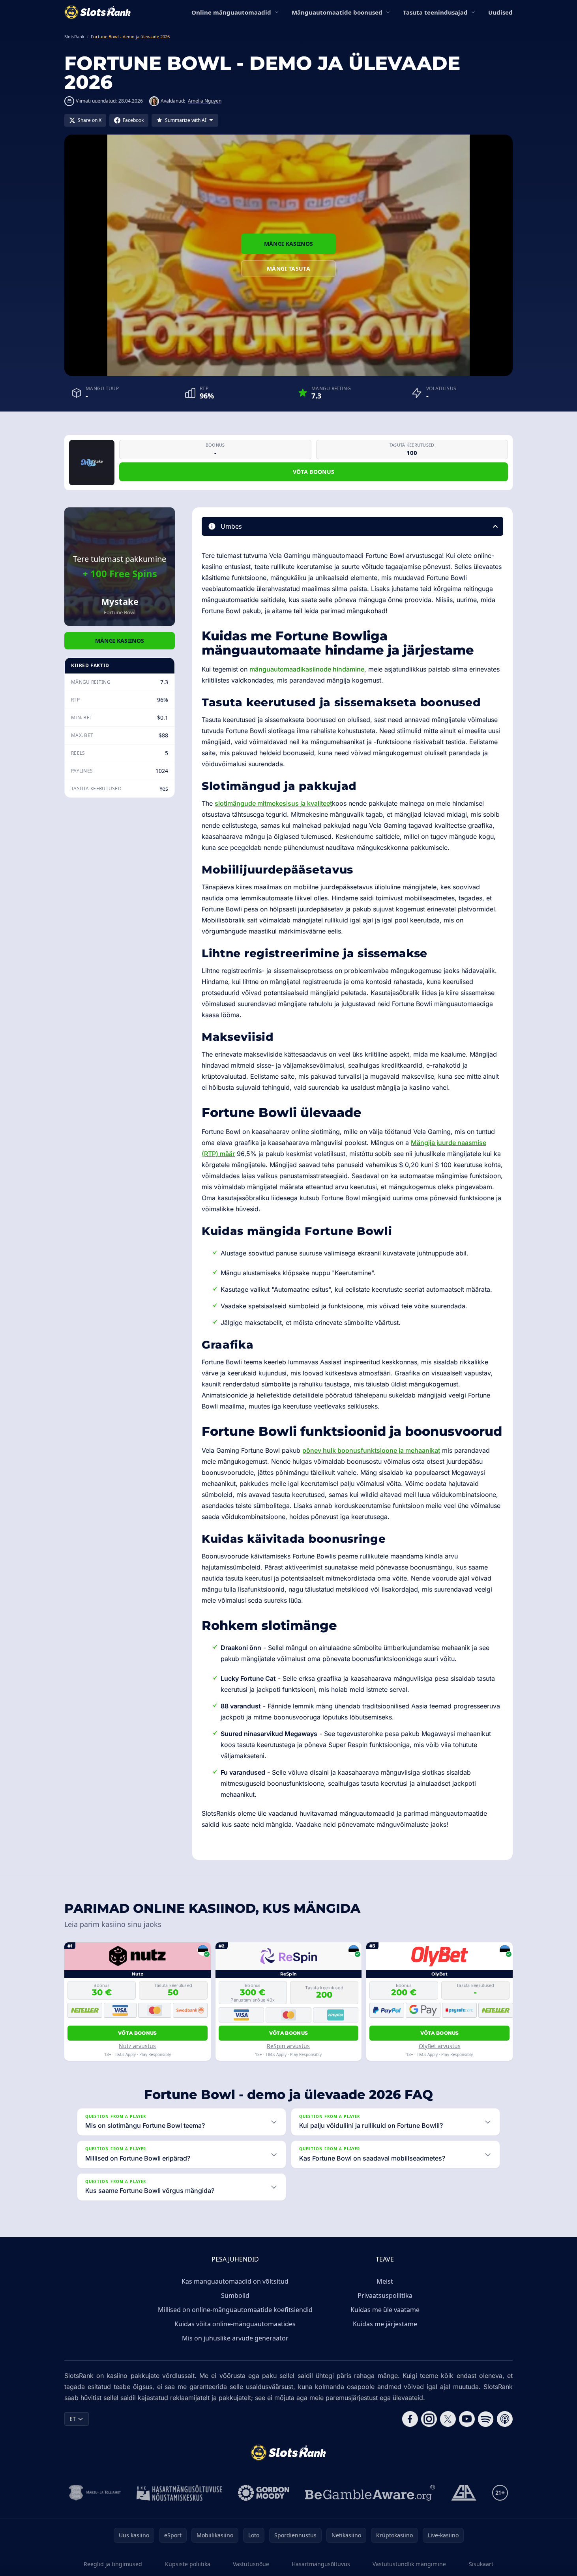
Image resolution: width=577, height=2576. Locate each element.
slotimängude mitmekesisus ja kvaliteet (273, 803)
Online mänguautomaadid (231, 12)
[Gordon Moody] (263, 2493)
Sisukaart (481, 2564)
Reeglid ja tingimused (113, 2564)
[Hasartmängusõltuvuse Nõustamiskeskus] (179, 2493)
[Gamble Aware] (370, 2493)
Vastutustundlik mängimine (409, 2564)
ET (72, 2419)
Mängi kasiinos (288, 243)
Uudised (500, 12)
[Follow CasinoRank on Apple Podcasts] (505, 2419)
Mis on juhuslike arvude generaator (235, 2338)
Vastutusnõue (251, 2564)
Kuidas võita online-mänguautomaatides (235, 2324)
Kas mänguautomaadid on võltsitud (235, 2281)
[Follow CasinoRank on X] (448, 2419)
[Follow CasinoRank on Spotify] (486, 2419)
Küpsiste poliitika (187, 2564)
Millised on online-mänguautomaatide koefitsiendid (235, 2309)
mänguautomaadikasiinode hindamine (306, 669)
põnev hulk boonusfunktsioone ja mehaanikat (371, 1450)
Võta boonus (314, 471)
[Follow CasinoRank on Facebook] (410, 2419)
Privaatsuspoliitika (385, 2295)
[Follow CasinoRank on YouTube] (467, 2419)
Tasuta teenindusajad (435, 12)
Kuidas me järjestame (385, 2324)
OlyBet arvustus (440, 2046)
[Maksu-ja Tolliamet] (95, 2493)
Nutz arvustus (137, 2046)
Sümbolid (235, 2295)
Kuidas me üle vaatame (385, 2309)
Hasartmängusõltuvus (321, 2564)
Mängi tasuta (288, 268)
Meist (385, 2281)
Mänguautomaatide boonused (337, 12)
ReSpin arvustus (288, 2046)
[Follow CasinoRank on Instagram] (429, 2419)
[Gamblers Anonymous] (463, 2493)
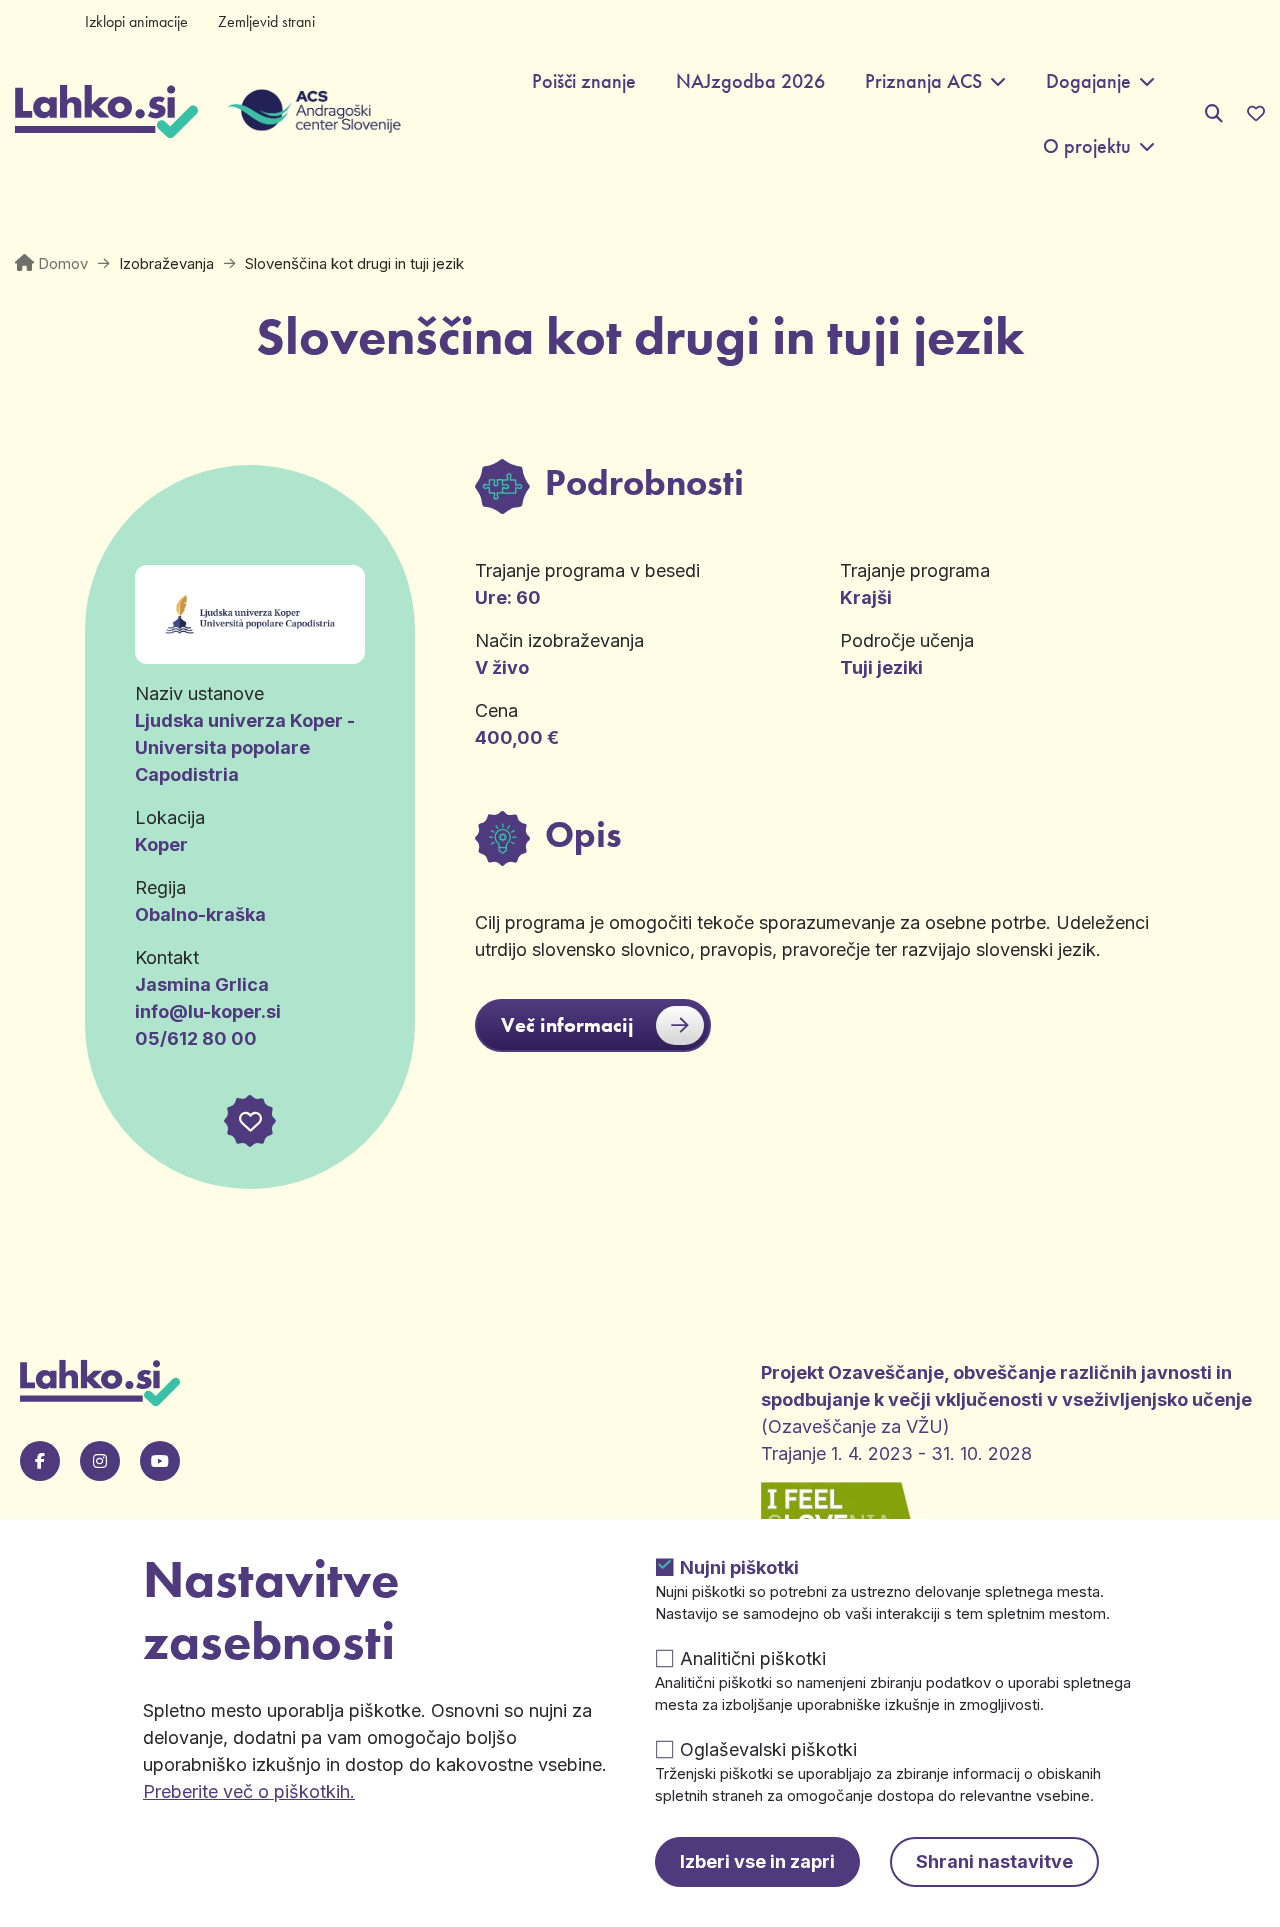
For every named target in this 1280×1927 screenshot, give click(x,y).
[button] (250, 1121)
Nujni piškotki (739, 1567)
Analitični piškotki (753, 1658)
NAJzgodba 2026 (750, 81)
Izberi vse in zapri (757, 1861)
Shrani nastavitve (994, 1861)
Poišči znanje (584, 81)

## Exercise objective
Copy only this part of the entries above: the line with "mänguautomaadikasiinode hindamine (306, 669)", the line with "Tasuta teenindusajad (435, 12)", and the lines between, all exactly as written.

## Response to the exercise
mänguautomaadikasiinode hindamine (306, 669)
põnev hulk boonusfunktsioone ja mehaanikat (371, 1450)
Võta boonus (314, 471)
[Follow CasinoRank on Facebook] (410, 2419)
Privaatsuspoliitika (385, 2295)
[Follow CasinoRank on YouTube] (467, 2419)
Tasuta teenindusajad (435, 12)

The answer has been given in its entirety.